For the second major aspect of the invention, the following terminology applies.

The term ‘live’ foodstuffs means any and all living organisms including meats, fish, fowl, fruits and vegetables.

The term ‘biological entity’ means any and all portions, carcass, parts or whole of a live or previously-live organism.

The term ‘subject’ means that portion, segment, ‘cut’ or whole biological entity studied.

The term ‘electrode scheme’ means any and all configurations utilized to introduce and measure the electrical signal and corresponding voltage drop by placement on the subject's surface, around said surface, into said subject and/or through placing said subject onto the electrode configuration singularly or as part of another appliance.

The term ‘average’ means the product of the statistically valid sample size number divided into the measured values.

The term ‘normal’ means the product of the average peculiar to and comprised of but not limited to a defined group; age, gender, species, or cut.

The term ‘optimal’ means the best or most favorable value; which may be obtained subjectively individually or collectively or it may be obtained objectively as compared to a ‘criterion’ or ‘gold-standard’ designated and agreed upon by professional, experts and those ‘experienced’ in the field of endeavor and by personal selection of a value on that objective scale an individual may express and select their personal optimal value.

The term ‘individual’ means those findings peculiar to a single subject or to a uniformly collective group of individual subject's assigned to a group based upon a preponderance of similar and agreed upon characteristics such as but not limited to; genus, species, cut, breed, or other such recognized characters of physicality and composition.

The term ‘meat’ means bovine (Bos), porcine, lamb (Ovis Aries), buffalo, bison camel, goat (Capra Hircus) equine, donkey, llama, reindeer and yak.

The terms ‘fowl’ or ‘poultry’ means chicken, turkey, duck, geese, guinea fowl and swan.

The term ‘external appliance’ includes but not limited to scales, refrigerators, display, and/or packaging materials, methods, device or systems and portable temperature controlled appliances, and cooking appliances.

The term ‘freshness’ is a dynamic characteristic of vitality progressively decreasing after death with processing through proteolysis, decomposition which may be slowed and/or controlled by preservation through chemical, temperature, mechanical, humidity, air flow control, and light exposure restriction.

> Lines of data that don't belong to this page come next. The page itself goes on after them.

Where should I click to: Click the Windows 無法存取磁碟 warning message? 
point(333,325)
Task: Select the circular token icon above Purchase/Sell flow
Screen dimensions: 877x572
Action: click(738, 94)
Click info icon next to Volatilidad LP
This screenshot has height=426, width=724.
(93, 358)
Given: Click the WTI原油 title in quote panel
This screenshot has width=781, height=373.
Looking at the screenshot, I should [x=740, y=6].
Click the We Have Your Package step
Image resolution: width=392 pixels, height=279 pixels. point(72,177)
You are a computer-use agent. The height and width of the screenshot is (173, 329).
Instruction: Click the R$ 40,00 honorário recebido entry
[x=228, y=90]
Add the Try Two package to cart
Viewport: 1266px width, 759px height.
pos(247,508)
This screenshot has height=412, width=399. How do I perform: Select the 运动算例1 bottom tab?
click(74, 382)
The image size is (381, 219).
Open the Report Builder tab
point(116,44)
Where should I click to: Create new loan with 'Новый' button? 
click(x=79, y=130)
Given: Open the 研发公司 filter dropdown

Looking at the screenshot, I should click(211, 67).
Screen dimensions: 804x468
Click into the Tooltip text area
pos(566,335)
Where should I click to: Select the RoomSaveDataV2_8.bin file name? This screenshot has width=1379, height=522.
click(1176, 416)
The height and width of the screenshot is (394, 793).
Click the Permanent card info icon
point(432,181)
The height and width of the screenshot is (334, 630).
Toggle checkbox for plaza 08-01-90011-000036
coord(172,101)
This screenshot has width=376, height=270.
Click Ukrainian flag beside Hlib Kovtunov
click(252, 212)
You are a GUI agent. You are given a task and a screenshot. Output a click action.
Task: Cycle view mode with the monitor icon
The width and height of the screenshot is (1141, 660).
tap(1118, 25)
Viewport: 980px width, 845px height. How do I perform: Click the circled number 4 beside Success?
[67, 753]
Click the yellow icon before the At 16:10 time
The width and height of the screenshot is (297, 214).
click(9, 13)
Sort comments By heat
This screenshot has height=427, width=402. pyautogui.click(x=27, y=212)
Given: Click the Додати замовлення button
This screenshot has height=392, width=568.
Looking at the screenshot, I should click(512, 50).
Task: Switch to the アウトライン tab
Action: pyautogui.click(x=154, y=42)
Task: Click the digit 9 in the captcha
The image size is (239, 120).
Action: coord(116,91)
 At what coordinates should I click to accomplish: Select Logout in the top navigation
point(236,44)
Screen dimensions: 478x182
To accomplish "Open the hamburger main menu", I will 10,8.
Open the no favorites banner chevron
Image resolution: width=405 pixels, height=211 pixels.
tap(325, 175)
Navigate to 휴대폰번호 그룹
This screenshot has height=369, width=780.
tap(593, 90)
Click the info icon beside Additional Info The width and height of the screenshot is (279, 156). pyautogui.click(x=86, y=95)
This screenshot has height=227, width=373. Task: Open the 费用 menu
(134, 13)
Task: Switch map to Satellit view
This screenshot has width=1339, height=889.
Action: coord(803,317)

The term ‘Palatability Index’ (Palatability: tenderness, flavor and juiciness) are the objective results scaled to the characteristics of the foodstuff and reported in priority of importance; safe versus unsafe and then as varying degrees of palatability and used to support subjective decisions of producers, purveyors, merchants, preparers, and consumers of the foodstuff for the purposes of preference, pricing, acquisition, safety, health, determination of fresh or frozen, or selection for culinary preparation.

The invention provides a method and system to obtain and use the measured values and products of BIA as an objective means to equivalently illustrate electrically, various physiological characteristics, and upon which characterization the palatability of foodstuffs can be objectively and subjectively described and compared and practically utilized.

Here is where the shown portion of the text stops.